Espace Jean-Louis Crémieux-Brilhac

Espace Jean-Louis Crémieux-Brilhac

L’espace « Jean-Louis Crémieux-Brilhac » : conserver, étudier, enrichir, diffuser

Musée de la Résistance nationale : Centre de conservation et de consultation Jean-Louis Crémieux-Brilhac ©MRN/A.Demersseman
Musée de la Résistance nationale : Centre de conservation et de consultation Jean-Louis Crémieux-Brilhac ©MRN/A.Demersseman

Lieu de documentation, de conservation et de recherche, le Centre de conservation et de consultation du Musée de la Résistance nationale a pour mission de conserver, restaurer, étudier et enrichir les collections (archives, objets, bibliothèques) du MRN, de les rendre accessibles au public le plus large, de concevoir et mettre en œuvre des actions d’éducation et de diffusion, de contribuer aux progrès de la connaissance et de la recherche ainsi qu’à leur diffusion.

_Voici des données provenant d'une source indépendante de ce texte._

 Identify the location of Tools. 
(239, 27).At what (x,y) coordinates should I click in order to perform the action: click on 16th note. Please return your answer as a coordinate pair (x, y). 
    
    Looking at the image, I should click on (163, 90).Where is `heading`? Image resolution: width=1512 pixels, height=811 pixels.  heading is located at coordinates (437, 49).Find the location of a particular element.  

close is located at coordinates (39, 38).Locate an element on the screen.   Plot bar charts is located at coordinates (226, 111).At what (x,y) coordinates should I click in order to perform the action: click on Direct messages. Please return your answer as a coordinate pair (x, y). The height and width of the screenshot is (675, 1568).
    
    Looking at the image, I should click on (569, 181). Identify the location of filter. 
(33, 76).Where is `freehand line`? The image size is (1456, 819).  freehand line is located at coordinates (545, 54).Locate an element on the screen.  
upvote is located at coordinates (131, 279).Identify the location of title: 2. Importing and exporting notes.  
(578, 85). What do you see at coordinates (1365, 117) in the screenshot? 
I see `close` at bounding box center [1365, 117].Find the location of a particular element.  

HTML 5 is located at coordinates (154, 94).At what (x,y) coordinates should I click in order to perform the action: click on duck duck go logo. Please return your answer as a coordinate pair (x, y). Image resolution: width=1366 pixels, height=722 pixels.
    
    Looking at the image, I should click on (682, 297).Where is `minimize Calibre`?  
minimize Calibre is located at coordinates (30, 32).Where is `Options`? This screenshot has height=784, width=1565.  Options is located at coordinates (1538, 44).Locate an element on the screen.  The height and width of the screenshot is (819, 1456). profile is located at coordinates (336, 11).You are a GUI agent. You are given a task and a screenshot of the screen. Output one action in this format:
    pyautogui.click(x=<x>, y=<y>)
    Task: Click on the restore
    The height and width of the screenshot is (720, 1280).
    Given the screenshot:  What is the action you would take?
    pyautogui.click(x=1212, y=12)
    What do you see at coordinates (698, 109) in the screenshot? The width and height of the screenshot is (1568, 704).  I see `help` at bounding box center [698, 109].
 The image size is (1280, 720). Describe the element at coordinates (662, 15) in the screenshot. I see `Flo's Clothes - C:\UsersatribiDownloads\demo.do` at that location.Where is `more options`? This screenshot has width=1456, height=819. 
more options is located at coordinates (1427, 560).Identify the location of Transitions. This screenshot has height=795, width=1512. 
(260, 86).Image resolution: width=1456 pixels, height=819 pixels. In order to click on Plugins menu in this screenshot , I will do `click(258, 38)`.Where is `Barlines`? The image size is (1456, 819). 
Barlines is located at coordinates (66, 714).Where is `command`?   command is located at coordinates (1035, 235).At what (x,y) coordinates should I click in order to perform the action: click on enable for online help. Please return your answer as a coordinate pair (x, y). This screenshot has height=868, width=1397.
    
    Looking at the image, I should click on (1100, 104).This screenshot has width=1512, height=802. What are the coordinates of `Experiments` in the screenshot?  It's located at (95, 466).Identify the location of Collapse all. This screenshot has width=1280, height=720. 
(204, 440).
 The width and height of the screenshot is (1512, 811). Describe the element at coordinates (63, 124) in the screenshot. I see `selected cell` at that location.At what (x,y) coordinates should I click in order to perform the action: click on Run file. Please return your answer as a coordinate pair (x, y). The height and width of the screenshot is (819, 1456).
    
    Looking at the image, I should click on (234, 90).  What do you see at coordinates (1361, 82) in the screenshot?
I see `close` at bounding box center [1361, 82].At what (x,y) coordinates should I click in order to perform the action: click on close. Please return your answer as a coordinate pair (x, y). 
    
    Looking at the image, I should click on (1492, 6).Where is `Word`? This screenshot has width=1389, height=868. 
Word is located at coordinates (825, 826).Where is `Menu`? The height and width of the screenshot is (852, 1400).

Inauguré en novembre 2000,  le Centre de conservation et de consultation est baptisé « Espace Jean-Louis Crémieux-Brilhac », le 31 mars 2016, en présence de Jean-Marc Todeschini, Secrétaire d’État auprès du ministre de la Défense chargé des Anciens combattants et de la Mémoire, de Nikolaus Meyer-Landrut, Ambassadeur de la République fédérale d’Allemagne, et de la famille de Jean-Louis Crémieux-Brilhac.

Jean-Louis Crémieux-Brilhac : Français libre, historien, ami du MRN

Jean-Louis Crémieux-Brilhac, s.d. © Coll. part.
Jean-Louis Crémieux-Brilhac, s.d. © Coll. part.

Étudiant engagé dès les années 1930, Jean-Louis Crémieux est le plus jeune adhérent du Comité de vigilance des intellectuels antifascistes. Prisonnier de guerre en 1940, il s’évade six mois plus tard de l’Oflag II-B de Poméranie et passe clandestinement en URSS où il est arrêté et emprisonné jusqu’à la rupture du Pacte germano-soviétique (juin 1941). Ayant rejoint l’Angleterre, il s’engage dans les Forces françaises libres en septembre 1941 sous le pseudonyme de Brilhac. Devenu le secrétaire du Comité exécutif de propagande, il s’occupe du service de diffusion clandestine de la France libre (printemps 1942-août 1944).

Après-guerre, il est le cofondateur de la Documentation française dont il devient directeur adjoint jusqu’en 1969,  directeur jusqu’en 1982. Il est également l’animateur avec Jacques Monod et le mathématicien André Lichnérowicz du Mouvement pour l’expansion de la recherche scientifique (1956-1972).

Après une carrière de haut fonctionnaire, il devient historien. Ses principales œuvres (Les Français de l’an 40 et La France libre renouvellent profondément l’historiographie de la Seconde Guerre mondiale. C’est toujours avec passion qu’il transmit l’histoire de la Résistance en premier lieu auprès de la jeunesse. Jean-Louis Crémieux-Brilhac préside jusqu’à son décès le Conseil scientifique du Musée de la Résistance nationale.

En juillet 2015, les bibliothèques patrimoniale et de recherche de Jean-Louis Crémieux-Brilhac sont confiées au Musée de la Résistance nationale, ses archives étant conservées aux Archives nationales.